▶ [EXERCISE GOAL] Put the lines below into a numbered list, beginning with the line containing "The image size is (796, 404)." and continuing through the line containing "Identify the location", with blank lines dropped. Don't include the pictures.
*** Opening of DATA EXCERPTS ***
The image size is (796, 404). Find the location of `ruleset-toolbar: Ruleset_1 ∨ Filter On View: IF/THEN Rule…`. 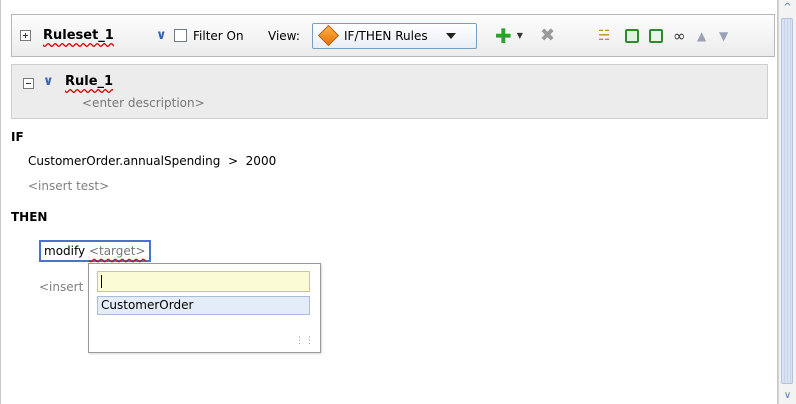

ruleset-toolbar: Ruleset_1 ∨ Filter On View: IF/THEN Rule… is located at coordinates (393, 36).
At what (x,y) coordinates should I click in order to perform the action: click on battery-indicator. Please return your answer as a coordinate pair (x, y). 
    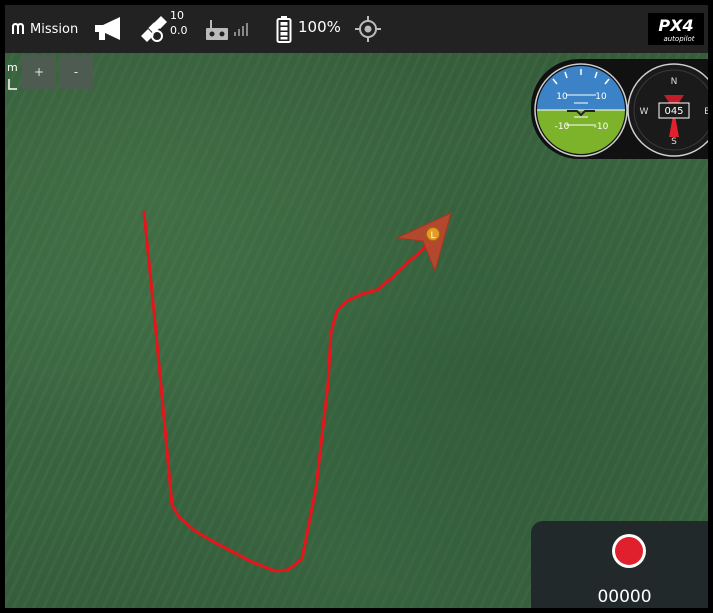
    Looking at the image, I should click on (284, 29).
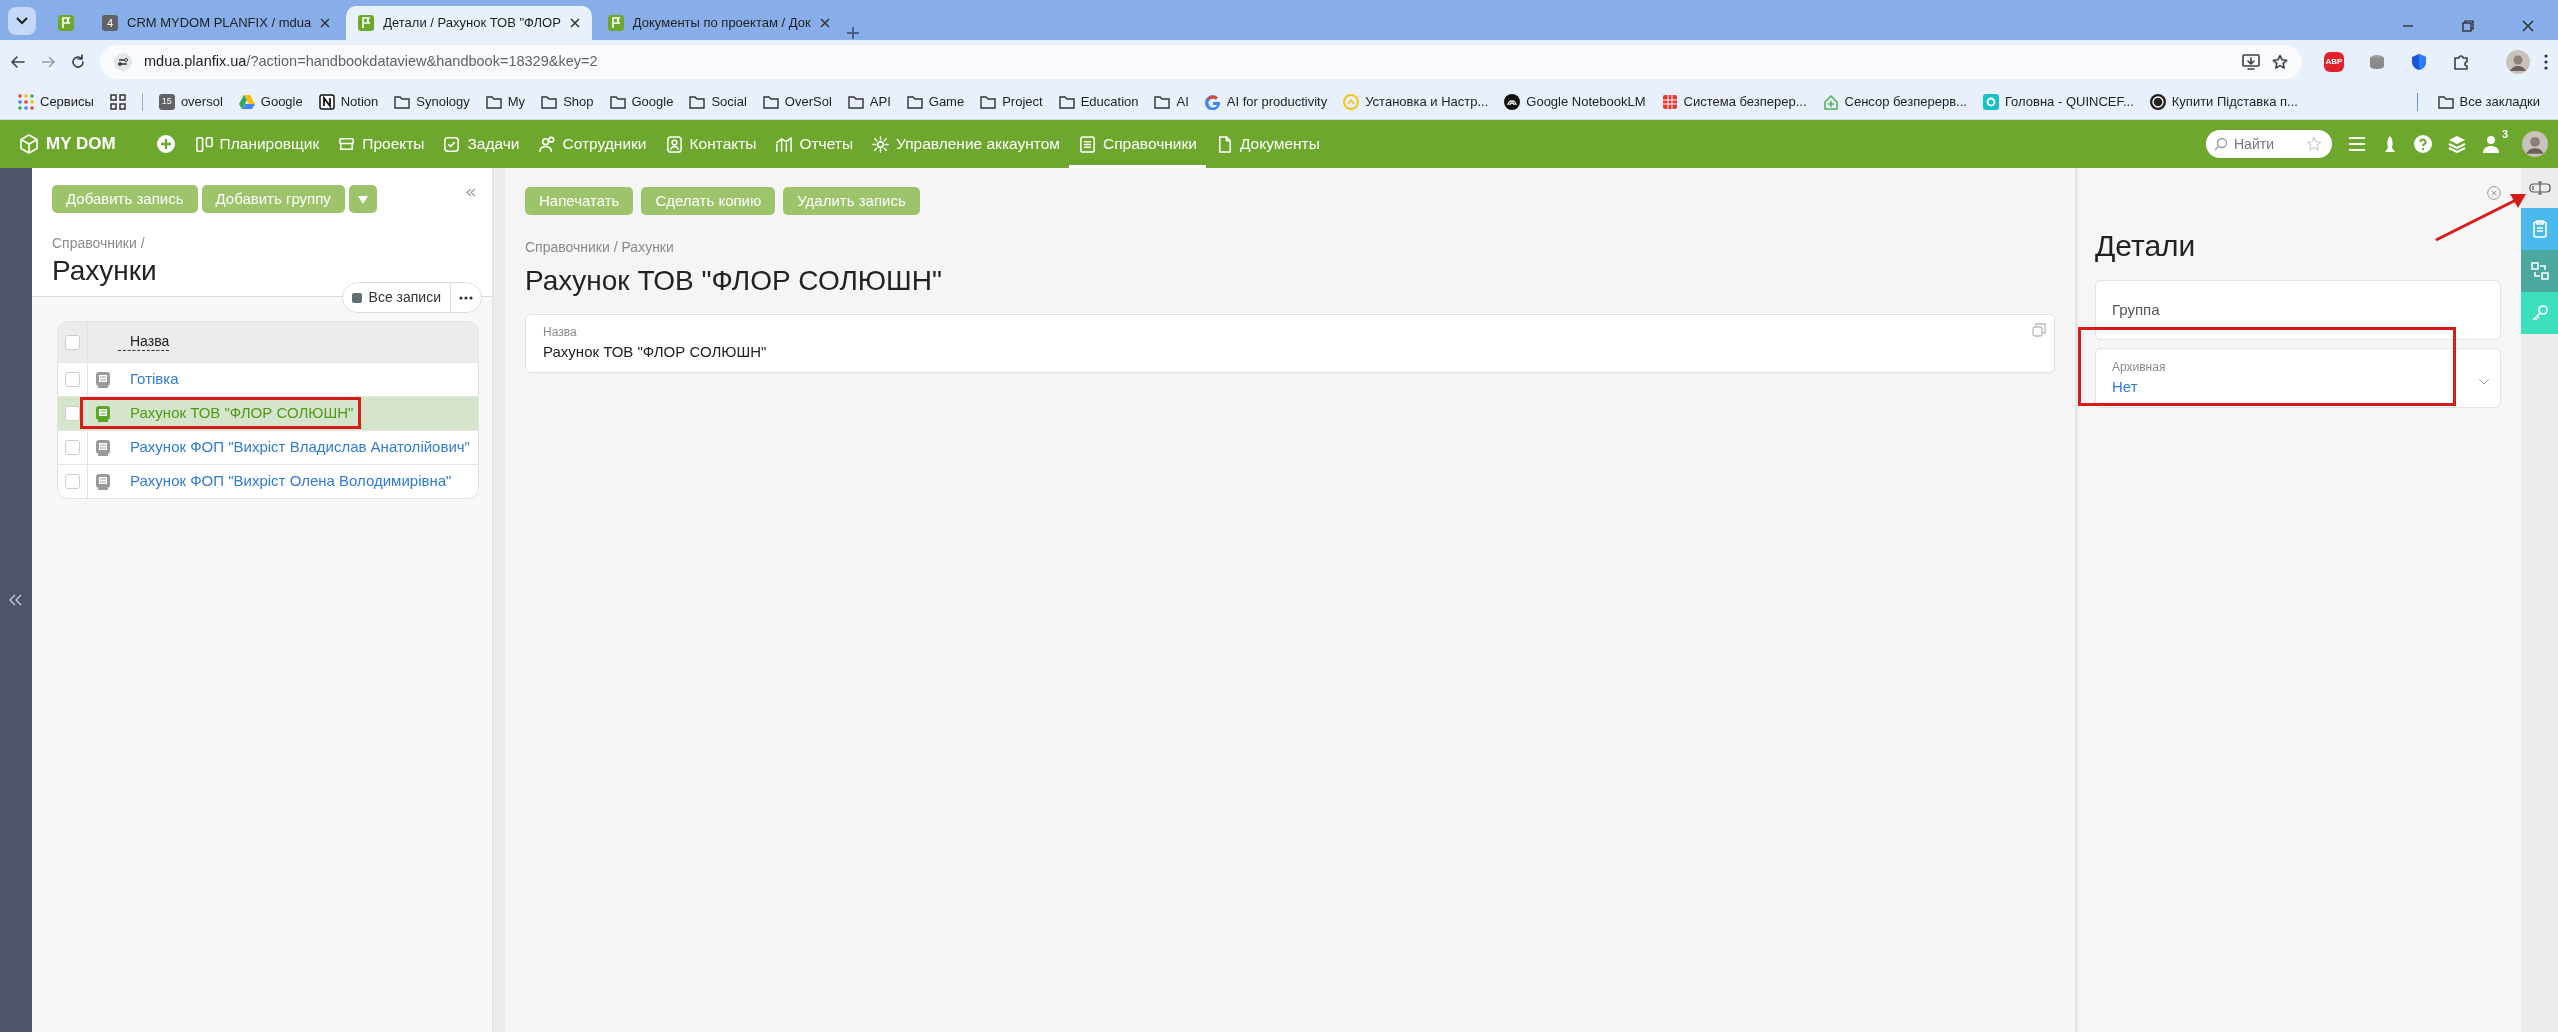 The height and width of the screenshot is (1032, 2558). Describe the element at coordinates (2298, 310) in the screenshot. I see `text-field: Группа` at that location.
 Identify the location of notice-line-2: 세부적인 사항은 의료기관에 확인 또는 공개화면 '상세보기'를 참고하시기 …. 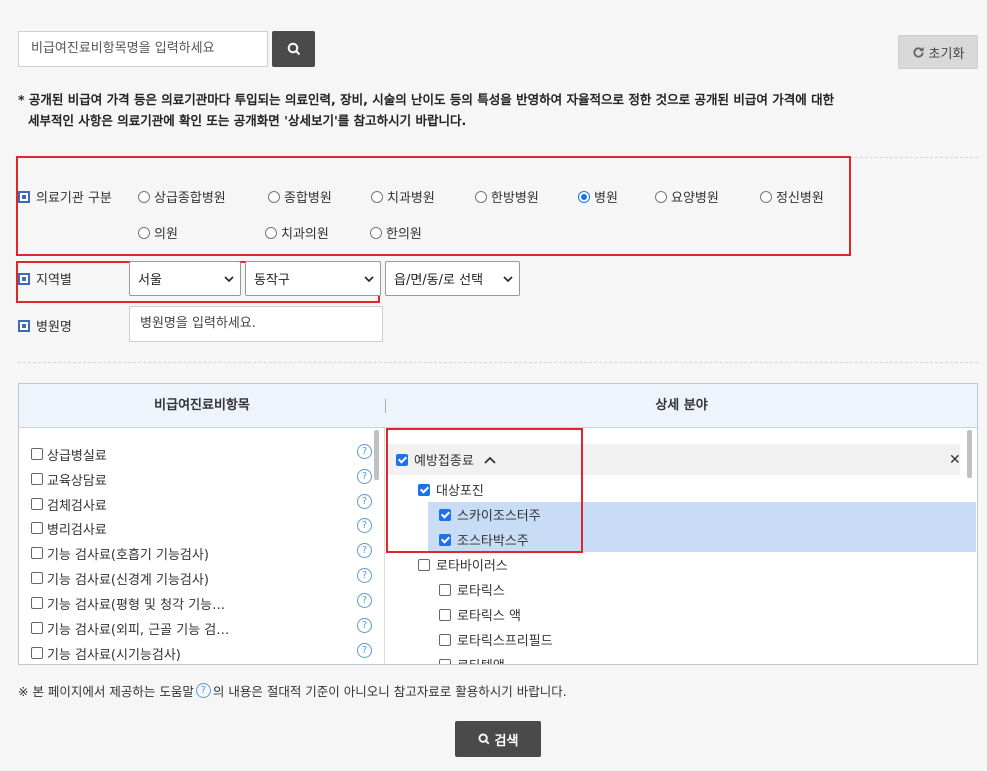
*** Close of DATA EXCERPTS ***
*** Opening of DATA EXCERPTS ***
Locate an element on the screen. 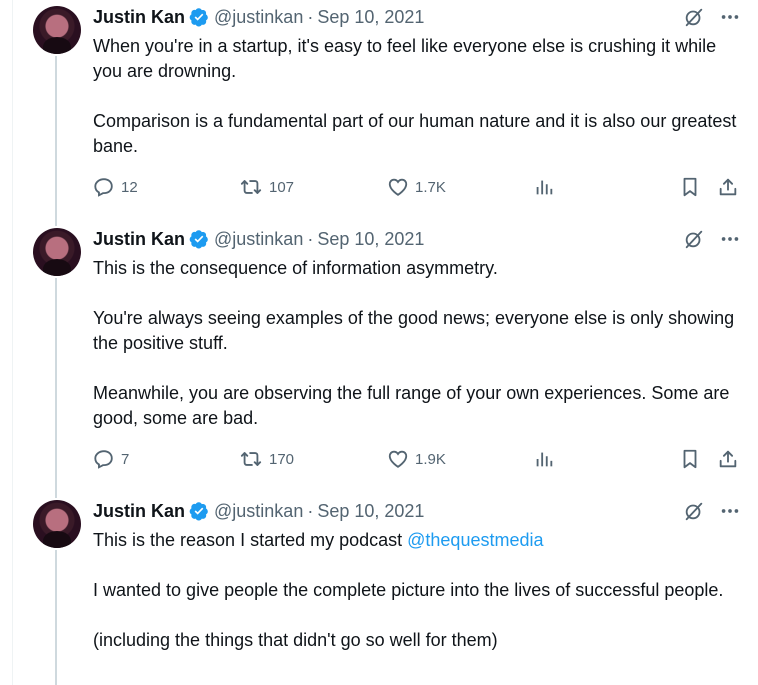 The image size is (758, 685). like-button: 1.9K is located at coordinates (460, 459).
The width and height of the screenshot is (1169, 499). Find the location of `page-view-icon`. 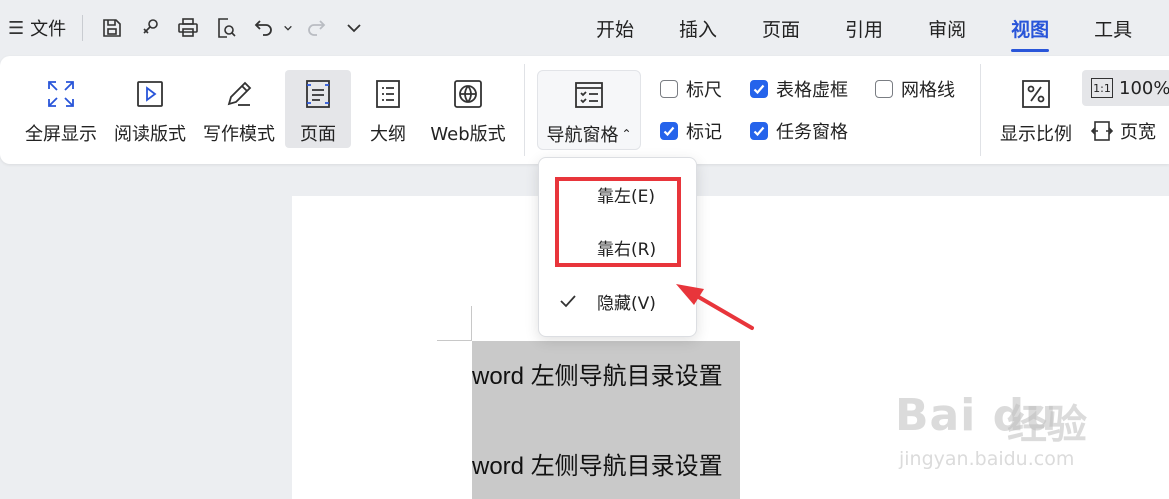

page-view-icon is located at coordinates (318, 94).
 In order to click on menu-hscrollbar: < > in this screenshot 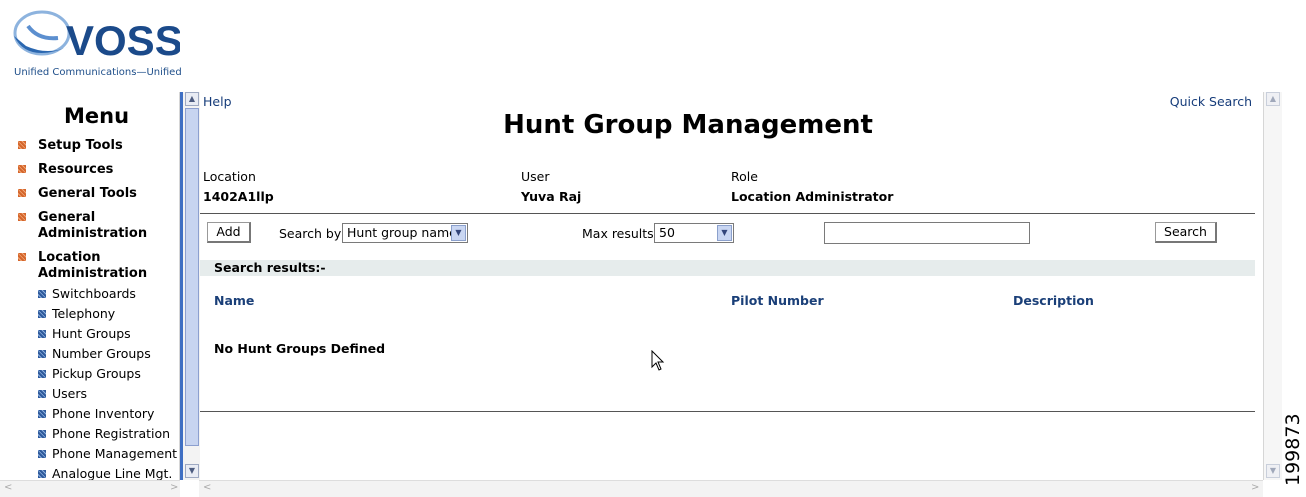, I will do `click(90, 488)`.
*** Close of DATA EXCERPTS ***
*** Opening of DATA EXCERPTS ***
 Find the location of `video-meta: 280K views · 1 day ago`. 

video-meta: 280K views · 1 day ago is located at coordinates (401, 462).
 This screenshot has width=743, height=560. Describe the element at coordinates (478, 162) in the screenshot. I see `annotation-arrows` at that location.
*** Close of DATA EXCERPTS ***
▶ [REPLY]
1. The image size is (796, 404). Find the location of `ruleset-toolbar: Ruleset_1 ∨ Filter On View: IF/THEN Rule…`. 
2. ruleset-toolbar: Ruleset_1 ∨ Filter On View: IF/THEN Rule… is located at coordinates (393, 36).
3. At what (x,y) coordinates should I click in order to perform the action: click on battery-indicator. Please return your answer as a coordinate pair (x, y). 
4.     Looking at the image, I should click on (284, 29).
5.  The height and width of the screenshot is (1032, 2558). Describe the element at coordinates (2298, 310) in the screenshot. I see `text-field: Группа` at that location.
6.  Identify the location of notice-line-2: 세부적인 사항은 의료기관에 확인 또는 공개화면 '상세보기'를 참고하시기 …. 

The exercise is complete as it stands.